A sad-eyed comedian with a mischievous grin who became a ubiquitous presence on television in its golden era through to modern times, Louis Nye created a national catchphrase belting out "Hi, ho, Steverino!" as one of the players on Steve Allen's groundbreaking 1950s TV show.
Nye was born May 1, 1913, in Hartford, Conn., where he began his career in theater before moving to New York City to enter radio. It was after a stint in the Army, where he was stationed in "a wild town" in Missouri, that he set aside dramatic roles and dove into sketch comedy. A master of voices and accents, he could go from being droll one moment to prissy the next. He could also switch effortlessly from comically evil Nazis to bumbling Russians. Already well established as one the era's hippest comics, appearing regularly on radio, in clubs and on early TV shows, Nye's chance meeting with Allen in an elevator led to his greatest success. Allen eventually hired Nye for "The Steve Allen Show," which ran from 1956 to 1961.There, Nye hatched his alter ego Gordon Hathaway, a self-important and effete country-club advertising exec who always greeted Allen with the salutation, "Heigh-ho, Steverino." An exuberantly boastful man in a suit and tie who always seemed to be standing on his toes, smiling so brightly that his teeth sparkled as if he were in a toothpaste commercial, Hathaway was featured in mock man-on-the-street interviews Allen did with other regulars including comedians Don Knotts, Tom Poston and Bill Dana. Nye's signature greeting proved so popular he took the act a step further and recorded an LP, Heigh-Ho, Madison Avenue, with a group called the Status Seekers that satirized the advertising biz in such ditties as "The Ten Commandments of Madison Avenue (Plus Big Bonus Commandments)" and "The Conspicous Consumption Cantata."

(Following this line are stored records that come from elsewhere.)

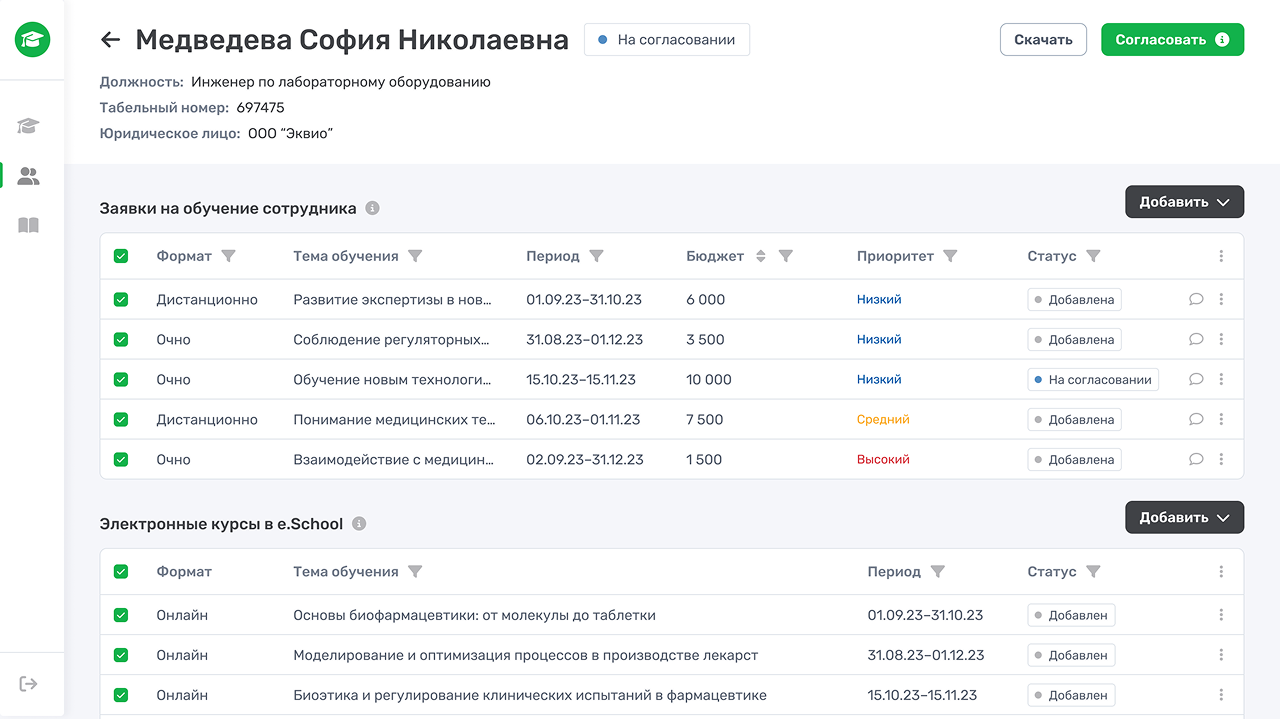Open comment for Развитие экспертизы request

coord(1195,299)
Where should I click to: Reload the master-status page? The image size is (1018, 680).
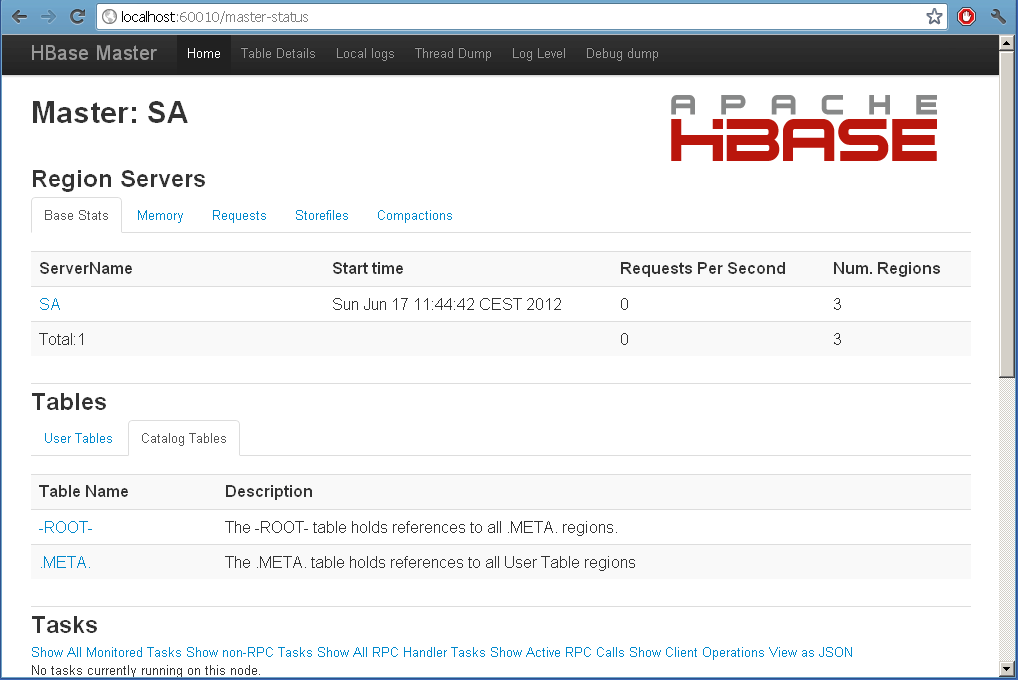pos(77,16)

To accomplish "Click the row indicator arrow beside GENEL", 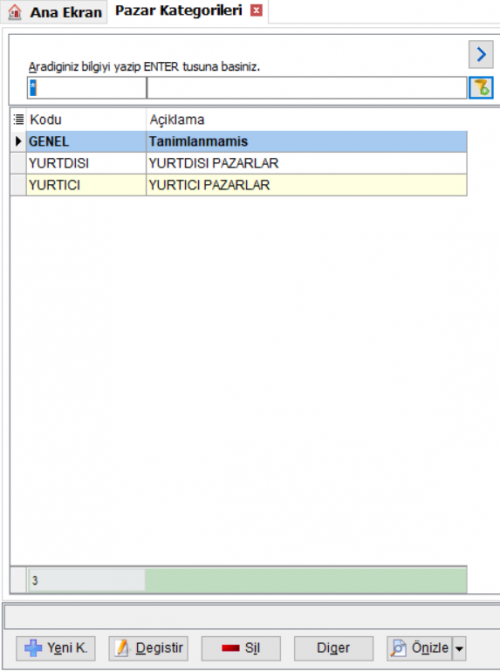I will click(18, 141).
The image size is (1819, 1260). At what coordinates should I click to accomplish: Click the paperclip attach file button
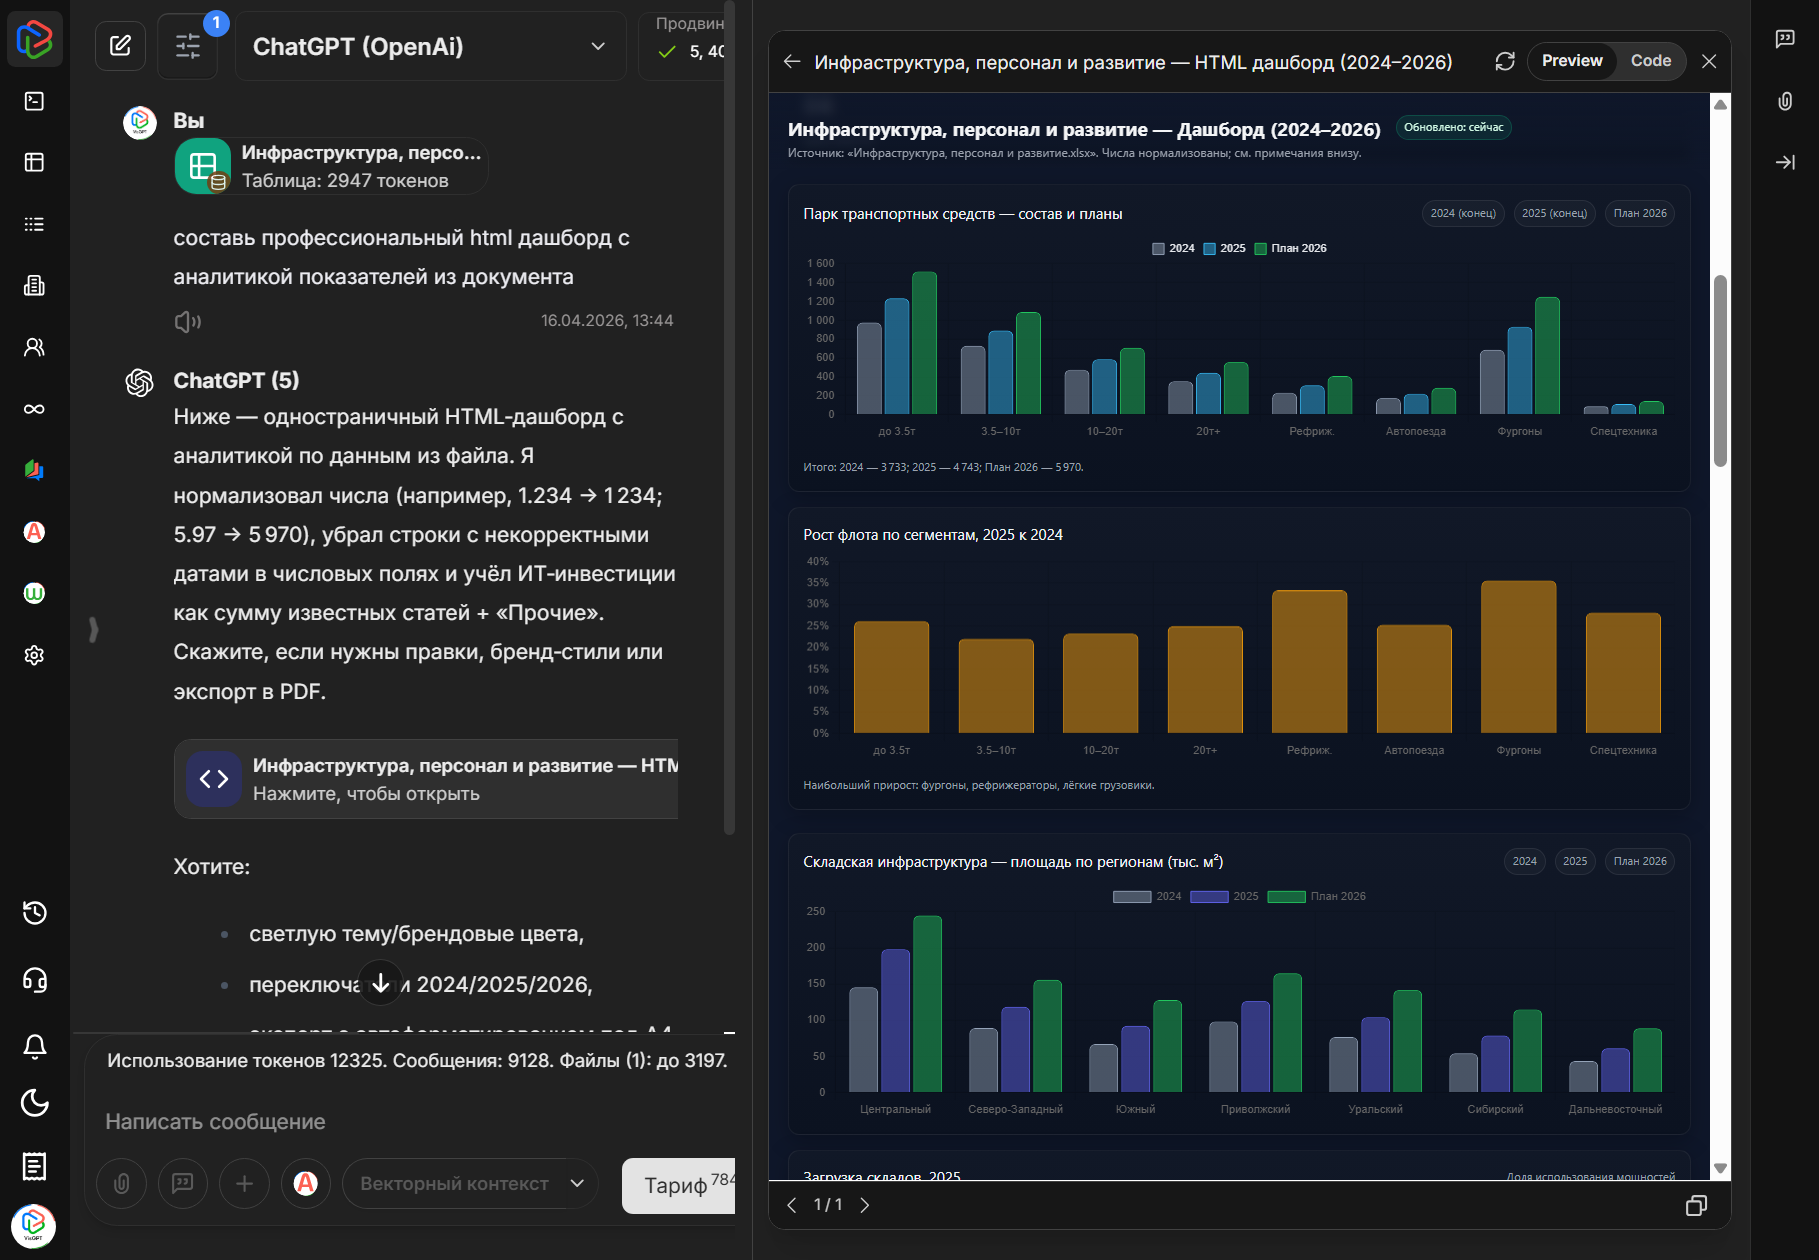click(x=121, y=1184)
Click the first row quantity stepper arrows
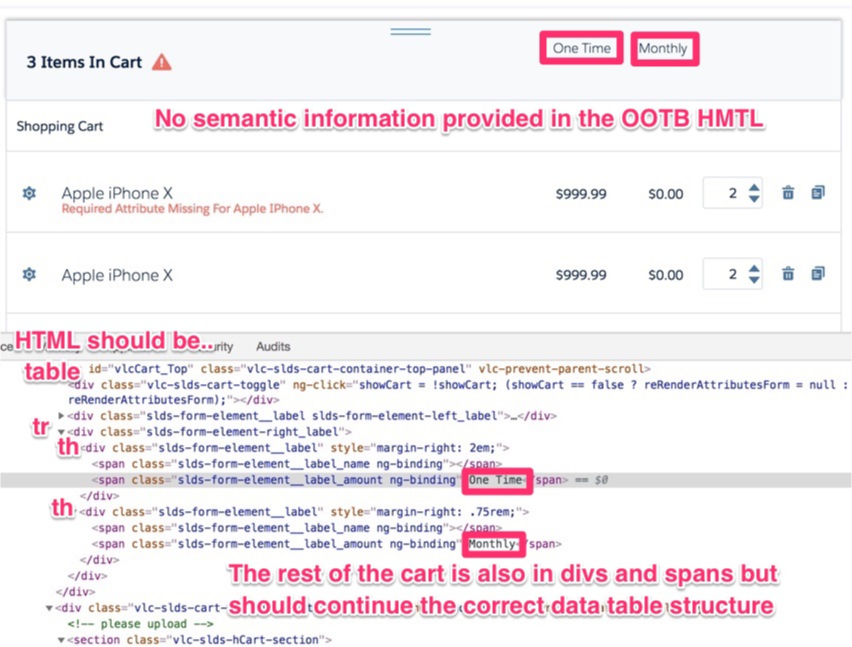This screenshot has width=852, height=647. [754, 193]
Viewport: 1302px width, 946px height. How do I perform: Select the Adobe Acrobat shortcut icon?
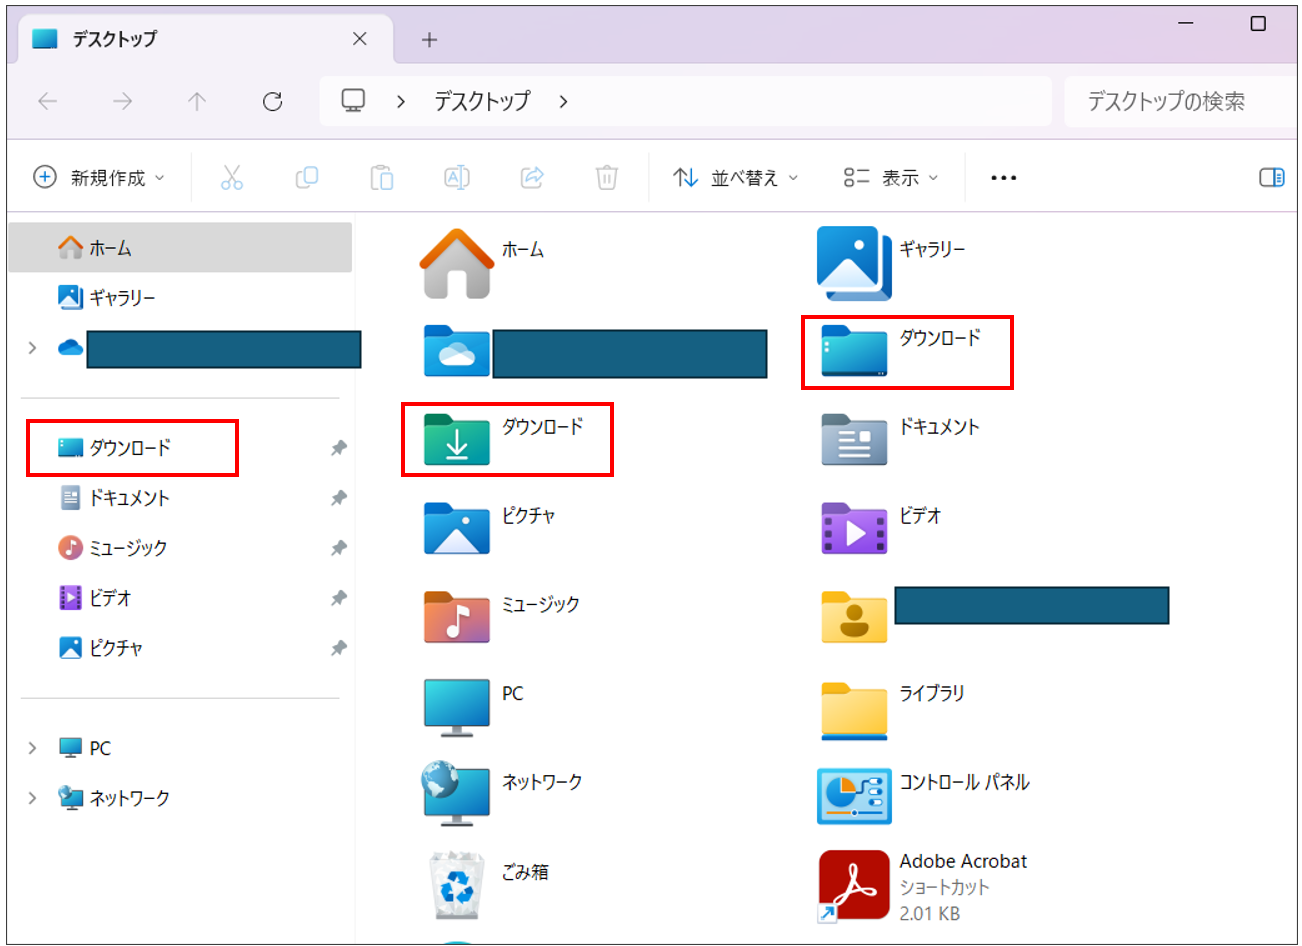pyautogui.click(x=853, y=886)
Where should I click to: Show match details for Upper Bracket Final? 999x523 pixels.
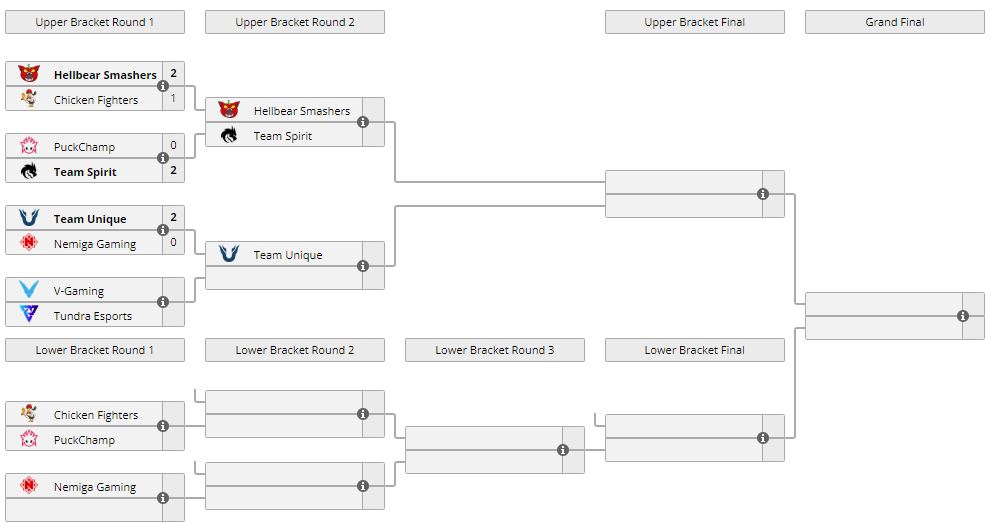point(763,194)
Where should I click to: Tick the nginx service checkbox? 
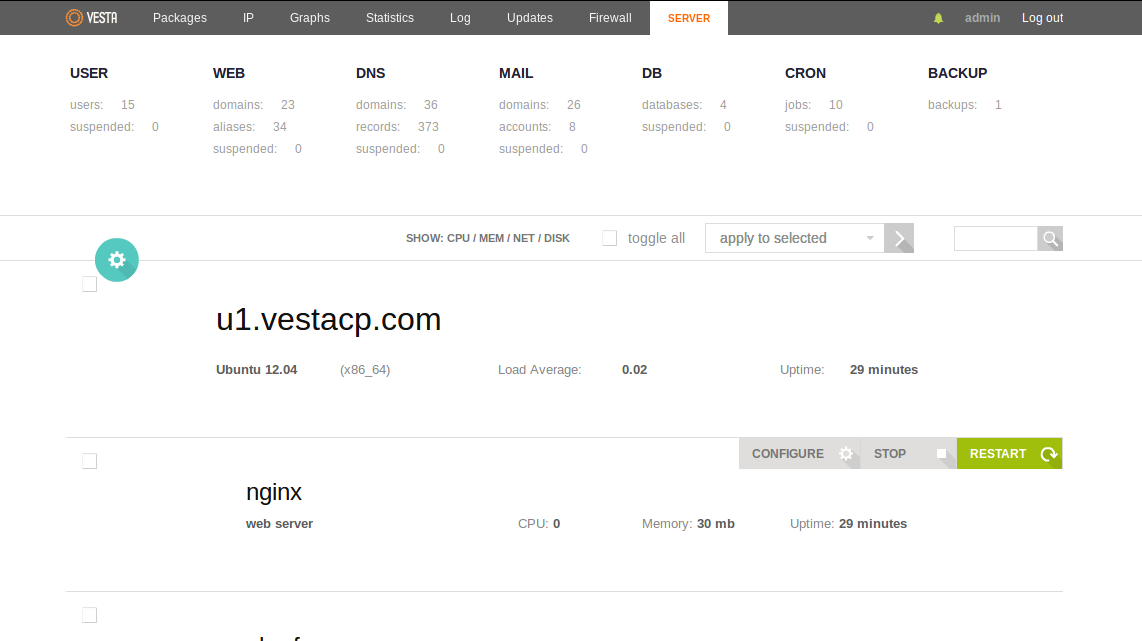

After the show's run ended, Nye appeared often on TV game shows, in films and as a regular on "The Ann Sothern Show." He was often cast as the second banana, never the lead. Nye appeared as Sonny Drysdale, the prissy son of harried banker Milburn Drysdale, in the debut 1960-61 season of "The Beverly Hillbillies." He once said his character was dropped after one season because a CBS executive thought he was "too sissified." Nye returned as Sonny for the 1993 TV movie "The Legend of the Beverly Hillbillies."
Nye teamed with Allen again in 1967, on "The Steve Allen Comedy Hour," a CBS show in which he also portrayed Gordon Hathaway. His cohorts included Allen's wife, Jayne Meadows, Ruth Buzzi and John Byner, among others. In the summer of 1970 he hosted the variety show "Happy Days" on CBS, co-starred with Norman Fell in the New York garment industry sitcom "Needles and Pins" (1973) and played Kirby Baker in the 1978 TV show "Harper Valley P.T.A."
His film credits included "Cannonball Run II," "Won Ton Ton, the Dog Who Saved Hollywood," "A Guide for the Married Man," "Good Neighbor, Sam" and "Sex Kittens Go to College." On television, he also guest starred on such shows as "St. Elsewhere," "The Love Boat," "Laverne & Shirley" and "The Munsters," and appeared frequently as a guest on "The Jackie Gleason Show," "The Tonight Show Starring Johnny Carson" and "The Andy Williams Show."
In the 1980s and '90s Nye provided various voices for the "Inspector Gadget" cartoon show. Nye had worked regularly in nightclubs and on television into the mid-2000s. He had a recurring role from 2000 to 2002 in the HBO comedy "Curb Your Enthusiasm" as the father of Jeff Garlin's character.